By leveraging Kashifuji Power Skiving, ISO Level 5 standards, and our heritage in Robotics Precision, Hansheng Automation delivers gears that are not only durable but exceptionally quiet.

Power Skiving:

A modern, high-speed gear cutting process. Think of it as peeling an apple in one continuous, fluid motion, but at thousands of RPM. It is significantly faster than traditional methods and is the best way to create internal gears for planetary gearboxes.

Hard Skiving:

Performing the Power Skiving process after the metal has been heat-treated (hardened). This allows us to cut the gear to its final, perfect shape without worrying about the metal warping later due to heat.

Backlash:

The tiny gap or "play" between the teeth of two mating gears.
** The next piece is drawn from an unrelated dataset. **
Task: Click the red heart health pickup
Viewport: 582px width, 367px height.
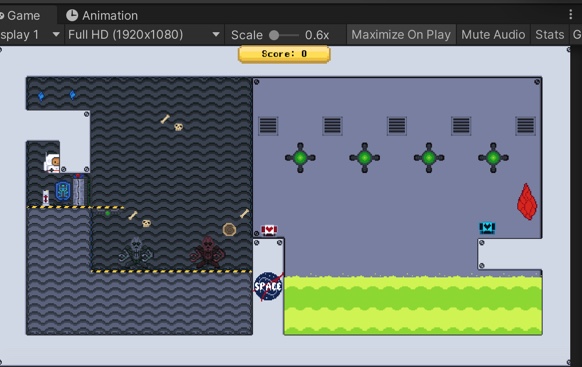Action: pos(269,230)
High Backlash: Causes a "clunking" noise when you change direction.

Zero Backlash: Required for robots (and now EVs) for smooth, instant movement.

NVH:

Short for Noise, Vibration, and Harshness. It is the engineering term for everything you hear and feel while driving. In EVs, reducing NVH is the #1 priority for a comfortable ride.

ISO Level 5:

A scoring system for gear accuracy (lower is better).

Level 7-8: Standard for gas cars.

Level 5: Precision required for industrial robots and high-speed EVs.

ISO 1328-1:2013: Cylindrical gears - ISO system of flank tolerance classification - Part 1: Definitions and allowable values of deviations relevant to flanks of gear teeth.

AGMA 925-A03: Effect of Lubrication on Gear Surface Distress. (Guidance used for optimizing our surface finishing to Ra 0.002mm to prevent micropitting).

ISO/TR 10064-4: Cylindrical gears - Code of inspection practice - Part 4: Recommendations relative to surface texture and tooth contact pattern checking.

Kashifuji Technical Documentation: Principles of Power Skiving and Synchronization Control on KPS Series.